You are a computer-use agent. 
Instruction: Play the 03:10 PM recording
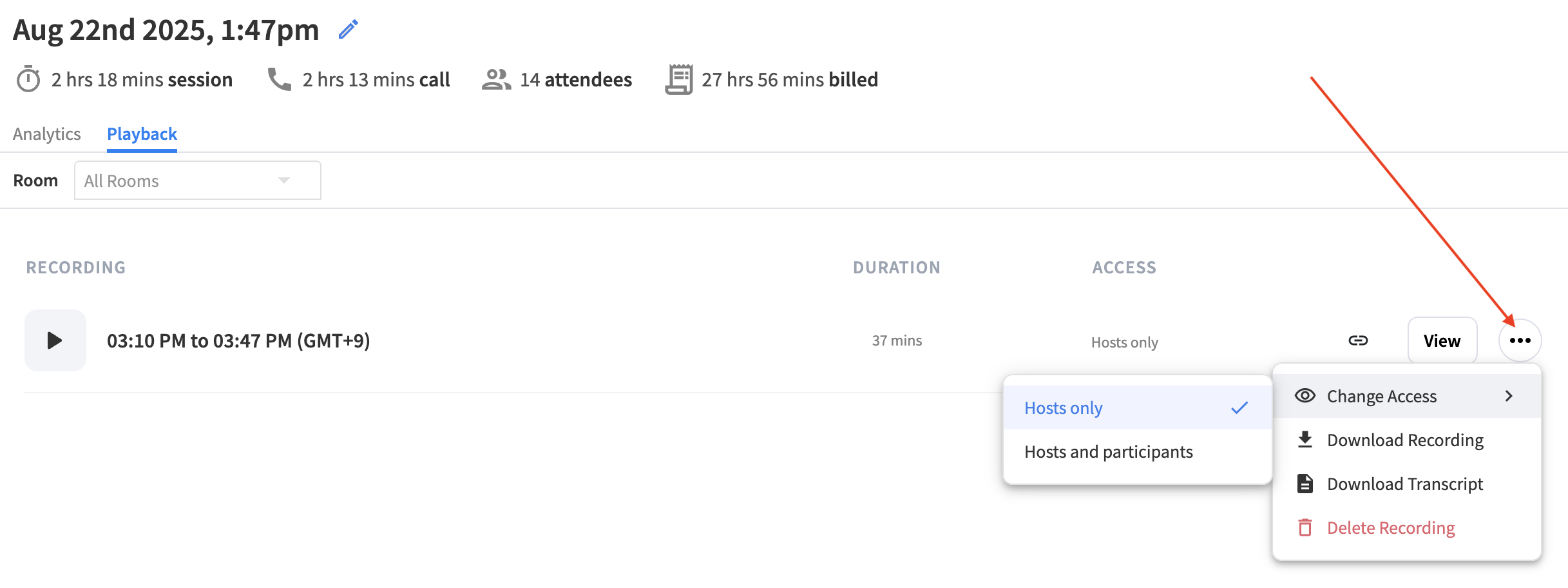coord(55,340)
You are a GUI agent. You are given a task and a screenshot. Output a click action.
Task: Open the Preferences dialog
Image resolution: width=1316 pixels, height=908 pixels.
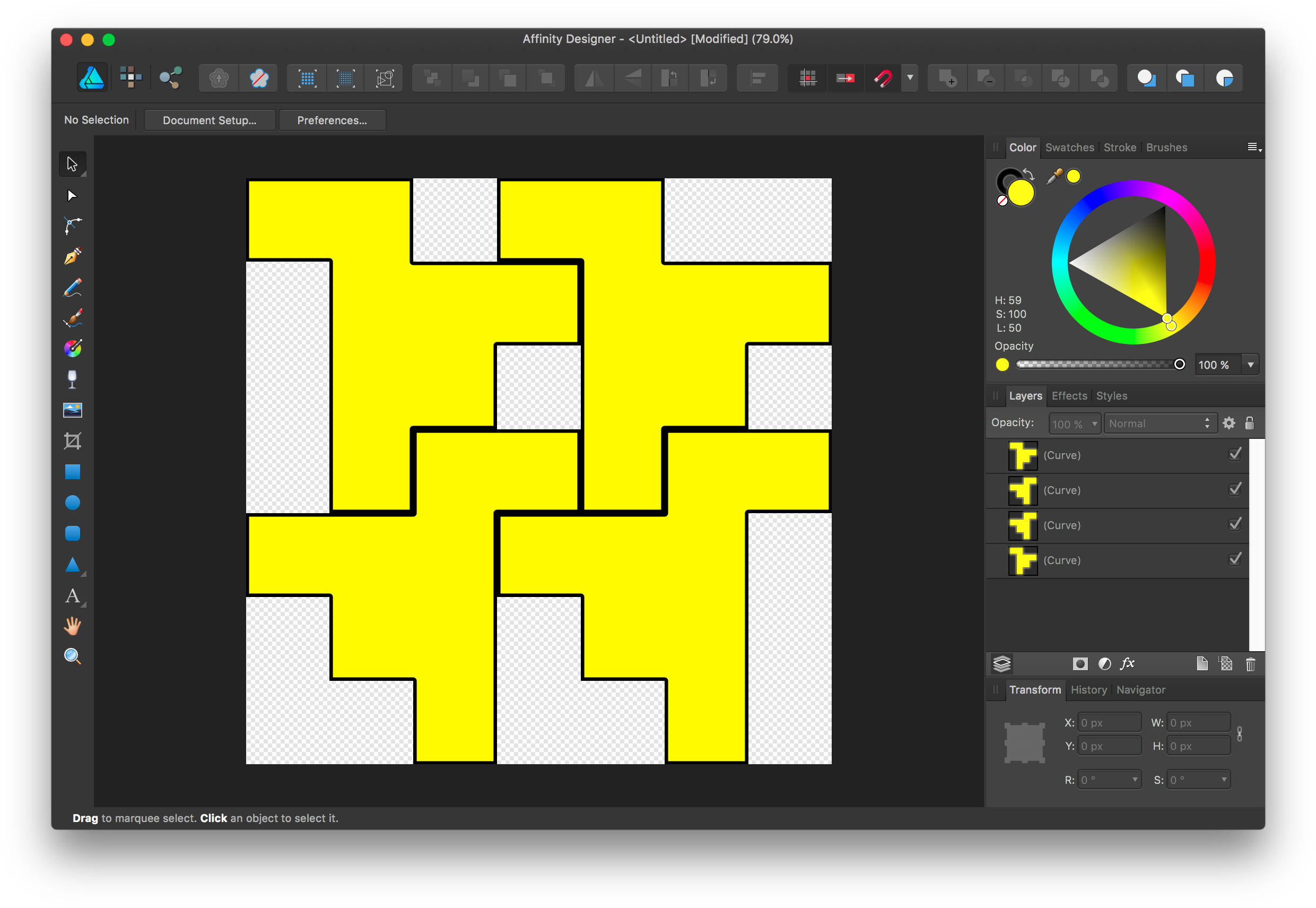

■ **The task**
Return each line of the data where the word "agent" appears.

■ **Written solution**
You are a computer-use agent. 
You are a GUI agent. You are given a task and a screenshot. Output a click action.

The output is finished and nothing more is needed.